Supplied data
=== Section Start ===
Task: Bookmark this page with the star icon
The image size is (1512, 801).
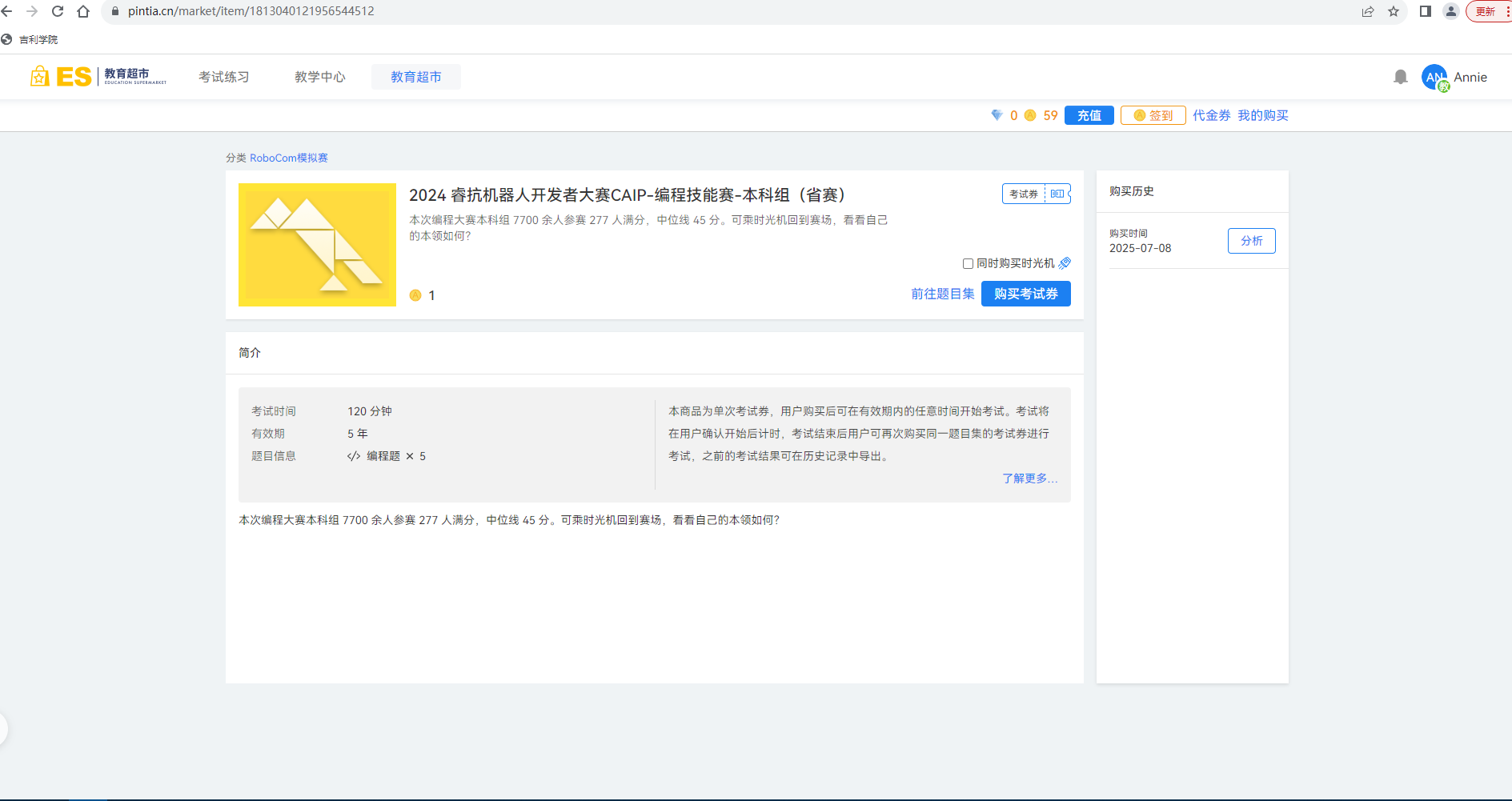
=== Section End ===
=== Section Start ===
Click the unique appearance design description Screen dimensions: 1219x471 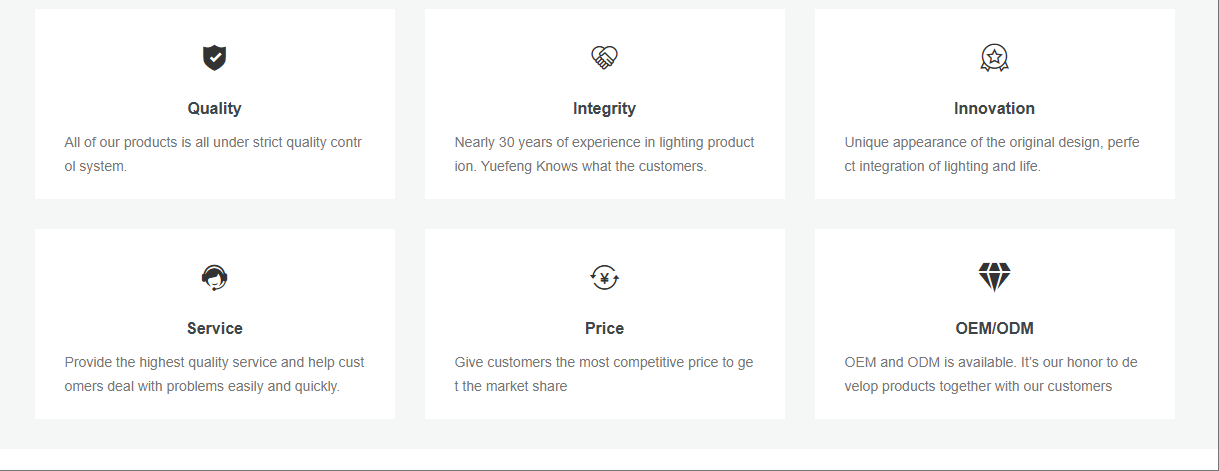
=== Section End ===
=== Section Start ===
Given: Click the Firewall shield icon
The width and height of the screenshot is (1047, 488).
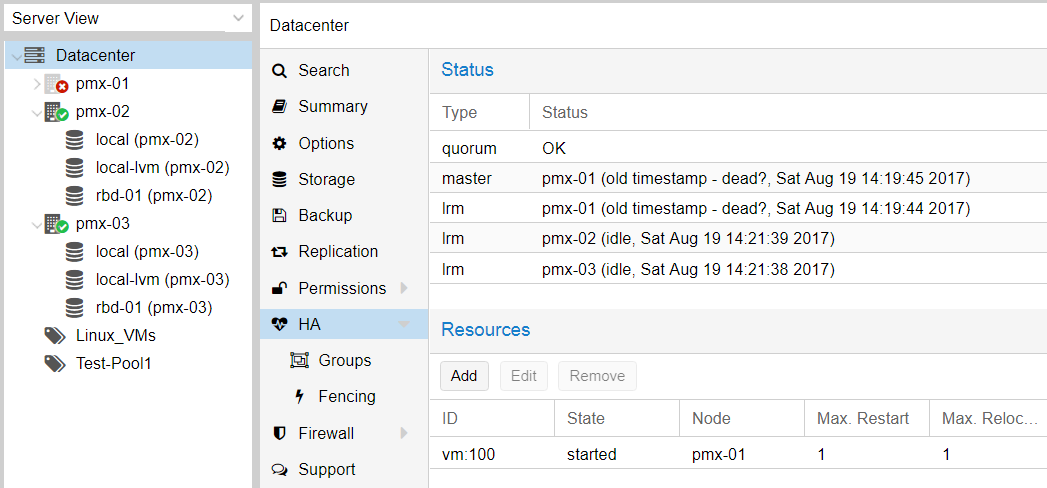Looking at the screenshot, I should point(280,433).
=== Section End ===
Goal of the exercise
Look at the records above. Copy every line where the string "icon" occurs.

Solution for this task
Task: Bookmark this page with the star icon
Given: Click the Firewall shield icon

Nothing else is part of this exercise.